The -CH2-(methylene) in the nylon molecule can only produce a weak van der Waals force, so the molecular chain of the -CH2-segment portion has a large degree of curl. The variety of various nylons, CH2, is different, so that the binding forms of intermolecular hydrogen bonds are not exactly the same, and the probability of molecular curling is also different. In addition, some nylon molecules are also directional. The directionality of the molecules is different, and the structural properties of the fibers are not identical.
The morphological structure observed in the microscope by the melt spinning method has a circular cross section and no special longitudinal structure. Filamentous fibril tissue was observed under an electron microscope, and the fibril of nylon 66 was about 10-15 nm wide. If a special-shaped spinneret is used, nylons of various special cross-section shapes, such as polygonal, multi-lobed, hollow, and the like, can be made. Its focal state structure is closely related to the stretching and heat treatment of the spinning process. The macromolecular backbones of different nylons are composed of carbon atoms and nitrogen atoms.

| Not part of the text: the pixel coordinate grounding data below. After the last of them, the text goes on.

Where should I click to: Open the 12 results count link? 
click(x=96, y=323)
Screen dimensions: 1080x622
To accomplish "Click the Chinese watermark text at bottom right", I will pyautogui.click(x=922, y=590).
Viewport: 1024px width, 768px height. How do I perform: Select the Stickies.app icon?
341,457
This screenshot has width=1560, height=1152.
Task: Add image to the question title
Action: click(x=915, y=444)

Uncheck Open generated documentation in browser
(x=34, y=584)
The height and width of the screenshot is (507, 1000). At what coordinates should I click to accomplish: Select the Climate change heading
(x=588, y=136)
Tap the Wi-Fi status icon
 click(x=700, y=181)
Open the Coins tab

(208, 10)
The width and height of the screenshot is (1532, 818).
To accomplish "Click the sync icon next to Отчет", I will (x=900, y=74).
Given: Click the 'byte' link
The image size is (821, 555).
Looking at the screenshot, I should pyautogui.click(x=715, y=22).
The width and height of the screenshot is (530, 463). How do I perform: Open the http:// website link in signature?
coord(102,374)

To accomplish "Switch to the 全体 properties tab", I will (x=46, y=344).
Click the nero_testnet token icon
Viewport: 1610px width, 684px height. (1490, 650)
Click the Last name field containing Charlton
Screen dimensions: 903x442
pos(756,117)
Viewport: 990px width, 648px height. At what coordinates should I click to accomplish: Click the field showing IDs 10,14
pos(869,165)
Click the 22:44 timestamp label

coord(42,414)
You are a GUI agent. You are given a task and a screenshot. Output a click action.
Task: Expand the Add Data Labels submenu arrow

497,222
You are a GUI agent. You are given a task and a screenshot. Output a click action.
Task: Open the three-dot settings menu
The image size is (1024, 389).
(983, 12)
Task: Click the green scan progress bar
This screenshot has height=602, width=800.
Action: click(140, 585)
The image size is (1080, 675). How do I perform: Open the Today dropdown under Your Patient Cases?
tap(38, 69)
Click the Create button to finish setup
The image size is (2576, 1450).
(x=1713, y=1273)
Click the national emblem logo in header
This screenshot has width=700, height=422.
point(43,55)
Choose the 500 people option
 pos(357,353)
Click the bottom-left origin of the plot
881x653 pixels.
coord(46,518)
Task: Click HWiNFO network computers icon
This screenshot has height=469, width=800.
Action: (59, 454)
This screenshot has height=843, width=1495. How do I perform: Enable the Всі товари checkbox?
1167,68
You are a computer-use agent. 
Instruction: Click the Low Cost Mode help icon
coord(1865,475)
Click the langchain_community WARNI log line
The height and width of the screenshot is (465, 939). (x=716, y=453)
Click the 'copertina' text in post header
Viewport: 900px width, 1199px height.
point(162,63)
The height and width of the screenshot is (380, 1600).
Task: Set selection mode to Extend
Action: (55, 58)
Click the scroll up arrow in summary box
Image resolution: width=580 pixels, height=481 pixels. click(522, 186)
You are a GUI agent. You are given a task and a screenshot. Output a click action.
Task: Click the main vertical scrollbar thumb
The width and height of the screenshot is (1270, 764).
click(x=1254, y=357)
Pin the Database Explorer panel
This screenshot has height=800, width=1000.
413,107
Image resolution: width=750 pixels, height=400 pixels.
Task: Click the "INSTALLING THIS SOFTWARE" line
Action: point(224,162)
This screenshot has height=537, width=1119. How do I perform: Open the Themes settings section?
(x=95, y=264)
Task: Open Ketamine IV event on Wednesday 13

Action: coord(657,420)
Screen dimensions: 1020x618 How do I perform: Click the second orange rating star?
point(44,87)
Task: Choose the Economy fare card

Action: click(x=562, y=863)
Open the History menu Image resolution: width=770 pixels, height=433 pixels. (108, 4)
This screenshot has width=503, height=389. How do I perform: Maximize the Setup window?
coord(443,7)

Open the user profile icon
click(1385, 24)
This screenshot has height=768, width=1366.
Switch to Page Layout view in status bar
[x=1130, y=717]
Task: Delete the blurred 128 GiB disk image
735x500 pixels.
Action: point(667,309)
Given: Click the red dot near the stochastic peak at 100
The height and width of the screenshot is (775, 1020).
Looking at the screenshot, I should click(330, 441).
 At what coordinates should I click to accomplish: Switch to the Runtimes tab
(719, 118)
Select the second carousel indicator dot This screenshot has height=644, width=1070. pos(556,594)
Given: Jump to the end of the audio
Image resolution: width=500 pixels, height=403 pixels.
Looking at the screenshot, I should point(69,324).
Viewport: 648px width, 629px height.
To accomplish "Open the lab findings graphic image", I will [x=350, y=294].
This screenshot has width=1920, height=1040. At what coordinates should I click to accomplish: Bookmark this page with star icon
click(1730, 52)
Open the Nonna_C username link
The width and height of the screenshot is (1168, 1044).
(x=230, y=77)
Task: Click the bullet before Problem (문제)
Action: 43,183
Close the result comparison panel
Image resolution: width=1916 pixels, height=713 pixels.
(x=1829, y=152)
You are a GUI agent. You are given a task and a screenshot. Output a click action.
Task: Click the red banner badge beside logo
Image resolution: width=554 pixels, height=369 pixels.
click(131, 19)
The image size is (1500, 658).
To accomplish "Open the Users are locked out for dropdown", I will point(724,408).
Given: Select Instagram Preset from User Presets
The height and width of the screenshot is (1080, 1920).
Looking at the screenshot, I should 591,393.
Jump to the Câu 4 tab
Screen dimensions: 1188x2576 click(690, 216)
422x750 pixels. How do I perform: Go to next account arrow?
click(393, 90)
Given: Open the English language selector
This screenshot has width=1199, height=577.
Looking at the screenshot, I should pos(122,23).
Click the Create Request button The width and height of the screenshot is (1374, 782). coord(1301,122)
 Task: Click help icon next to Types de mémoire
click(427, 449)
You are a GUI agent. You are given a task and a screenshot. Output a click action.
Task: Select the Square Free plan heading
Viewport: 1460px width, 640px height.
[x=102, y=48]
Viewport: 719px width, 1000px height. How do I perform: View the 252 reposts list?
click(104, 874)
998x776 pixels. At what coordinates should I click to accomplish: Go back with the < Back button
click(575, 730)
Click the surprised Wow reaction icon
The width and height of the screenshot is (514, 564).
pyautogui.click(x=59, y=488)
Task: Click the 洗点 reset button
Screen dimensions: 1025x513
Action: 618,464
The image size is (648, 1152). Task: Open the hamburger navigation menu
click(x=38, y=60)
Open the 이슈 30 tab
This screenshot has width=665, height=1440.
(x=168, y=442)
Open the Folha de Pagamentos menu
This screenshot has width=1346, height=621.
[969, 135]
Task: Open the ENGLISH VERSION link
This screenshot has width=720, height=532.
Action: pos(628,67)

Shaped fibers can change the elasticity of the fiber, giving the fiber a special luster and bulkiness, and improving the fiber's cohesive and covering ability as well as anti-pilling and static reduction. For example, the triangular fiber has a glittering effect; the five-lobed fiber has a lustrous luster, has a good hand feeling, and is resistant to pilling; the hollow fiber has a small density and good warmth due to a cavity inside.
Polyamide (PA, commonly known as nylon) is the first resin developed by DuPont in the United States for fiber, which was industrialized in 1939. In the 1950s, the development and production of injection molded products began to replace metals to meet the requirements of lighter weight and lower cost of downstream industrial products. The polyamide backbone contains many repeating amide groups. When used as a plastic, it is called nylon. When used as a synthetic fiber, we call it nylon. Polyamide can be made from diamines and dibasic acids. It can also use ω-amino acids or rings. The lactam is synthesized. Depending on the number of carbon atoms in the diamine and the dibasic acid or amino acid, a wide variety of polyamides can be made. There are dozens of polyamides, including polyamide-6, polyamide-66 and poly. Amide-610 is the most widely used.
The chain structure of polyamide-6, polyamide-66 and polyamide-610 are [NH(CH2)5CO], [NH(CH2)6NHCO(CH2)4CO] and [NH(CH2)6NHCO(CH2)8CO, respectively. ]. Polyamide-6 and polyamide-66 are mainly used for spinning synthetic fibers, called nylon-6 and nylon-66. Nylon-610 is a thermoplastic engineering plastic with excellent mechanical properties.
PA has good comprehensive properties, including mechanical properties, heat resistance, abrasion resistance, chemical resistance and self-lubricating properties, low friction coefficient, certain flame retardancy, easy processing, suitable for fiberglass and Other fillers are filled with enhanced modification to improve performance and extend the range of applications.
There are many varieties of PA, such as PA6, PA66, PAll, PAl2, PA46, PA610, PA612, PAl010, etc., as well as many new varieties of semi-aromatic nylon PA6T and special nylon developed in recent years. Nylon-6 plastic products can be made by using sodium metal, sodium hydroxide and the like as the main catalyst, and N-acetyl caprolactam as the cocatalyst, so that δ-caprolactam can be directly produced by negative ion ring-opening polymerization in the model, which is called casting nylon. This method is convenient for manufacturing large plastic parts.